(Bloomberg) — Turkey’s outlook was revised to negative from stable by Fitch Ratings, which said that factors including a depletion of foreign-exchange reserves and weak monetary policy credibility have “exacerbated external financing risks.”
The ratings company affirmed Turkey’s credit score at BB-, three levels below investment grade. That’s on par with Brazil, Jordan and Armenia.
“There have been large currency interventions to defend the lira,” Fitch said in a statement. “FX interventions have weakened policy credibility.”
Fitch also cited the drop in real interest rates for the change in outlook.
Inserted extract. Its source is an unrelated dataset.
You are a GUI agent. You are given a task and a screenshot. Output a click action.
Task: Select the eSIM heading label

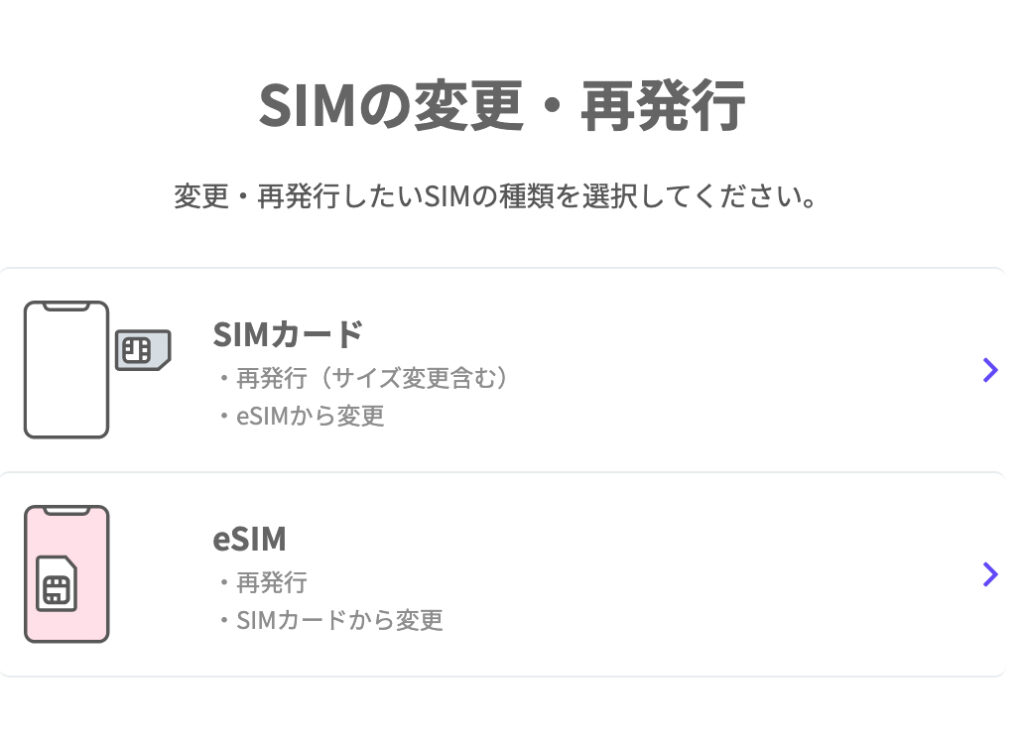point(249,539)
Turkey’s central bank has been running down foreign-exchange reserves to contain the lira’s slide, while unwinding measures that flooded the market with credit. It’s also left interest rates at levels below inflation, opting instead to tighten liquidity by relying on less conventional methods to increase borrowing costs.
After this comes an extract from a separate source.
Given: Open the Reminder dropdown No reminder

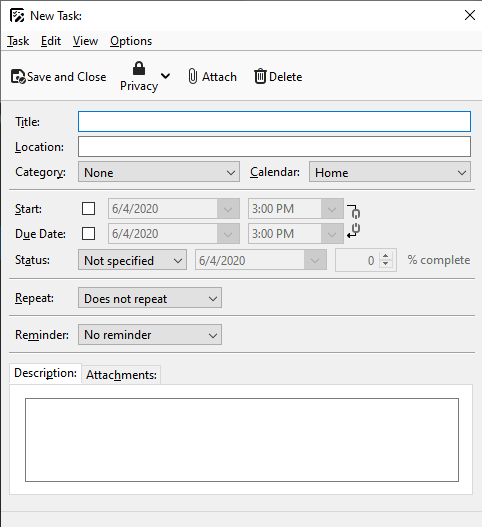Looking at the screenshot, I should tap(150, 335).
Turkey Tightens Policy by Stealth and Opts Against Raising Rates
The $750 billion economy is expected to shrink 4% this year, according to a survey of 23 economists by Bloomberg published last month. A lockdown to curb the spread of Covid-19 shuttered businesses across Turkey, while the pandemic has also disrupted global supply lines.
In a report released in July, Fitch said the decline in foreign-exchange reserves added to weak monetary policy credibility, while negative real interest rates increased risks of further external pressures.
Foreign-currency reserves dropped to $45.4 billion as of Aug. 14 from $81.2 billion at the end of last year.